Mis à jour aujourd’hui

Ce guide explique quel modèle vous utilisez, comment l'utilisation est mesurée et comment maintenir les sessions longues dans leurs limites de contexte et d'utilisation.


Comment l'utilisation est mesurée

La façon dont vous vous êtes connecté détermine comment l'utilisation est mesurée. Tout le reste du fonctionnement de Claude Code se comporte de la même manière, indépendamment de cela.

Vous vous êtes connecté avec…

Vous obtenez

À quoi ressemble « manquer de ressources »

Siège Claude Enterprise (via /login)

Un pool d'utilisation inclus dans le plan de votre organisation, réinitialisé sur une fenêtre glissante.

Un message « limite atteinte, réinitialisation à l'heure ».

Clé API (Console, Bedrock ou Vertex)

Paiement à l'usage, facturé par jeton à ce compte cloud ou Console.

Pas d'arrêt brutal ; le compte est facturé pour ce qu'il utilise.

Si vous vous êtes connecté avec un siège Enterprise, vous n'avez généralement pas besoin de penser aux jetons jusqu'à atteindre une limite. Si vous utilisez une clé API, la commande /cost affiche vos dépenses en cours pour la session actuelle.


Choisir un modèle

Exécutez /model à tout moment pour voir quels modèles sont disponibles pour votre compte et pour basculer entre eux. À titre indicatif :

  • Sonnet est le modèle par défaut et est le bon choix pour la grande majorité des travaux de codage. Il est rapide, capable et rentable.

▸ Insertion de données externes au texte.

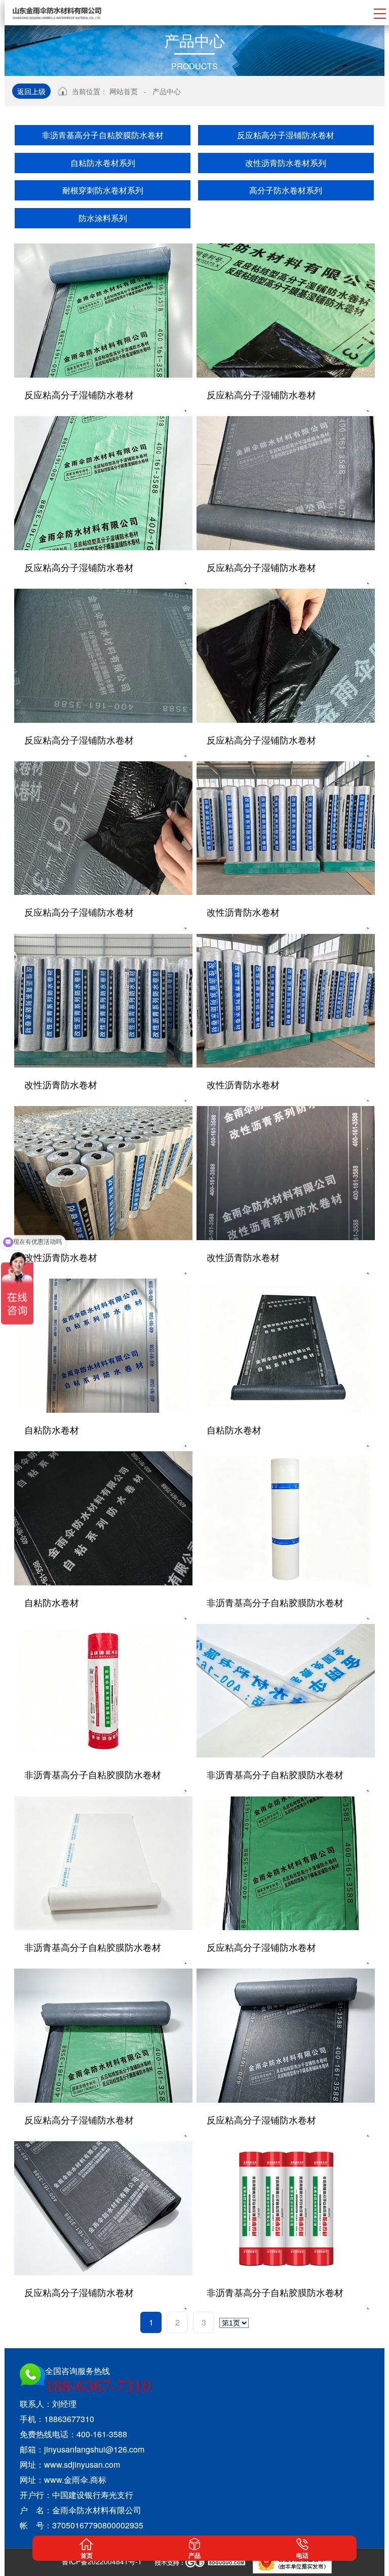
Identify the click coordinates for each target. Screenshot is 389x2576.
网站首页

  • Opus offre un raisonnement plus approfondi pour les problèmes plus difficiles tels que les refactorisations transversales importantes, le débogage difficile ou les décisions architecturales. Il utilise beaucoup plus de votre quota, alors basculez vers lui quand vous en avez besoin plutôt que de le laisser activé par défaut.

  • Haiku est l'option la plus rapide et la moins chère, bien adaptée aux recherches rapides, aux modifications simples ou aux exécutions scriptées à haut volume.

Vous pouvez changer de modèle en cours de session sans perdre votre conversation. Un modèle courant est de planifier avec Opus et d'exécuter avec Sonnet.

Remarque : Les noms de modèles exacts, les versions et la disponibilité changent au fil du temps. La commande /model est toujours la source de vérité pour votre compte.


Ce qui consomme réellement les jetons

Chaque tour envoie trois choses au modèle :

  1. La conversation jusqu'à présent — chaque message précédent dans cette session.

  2. Contexte du projet — votre CLAUDE.md et tous les fichiers que Claude a lus.

  3. Votre nouveau message.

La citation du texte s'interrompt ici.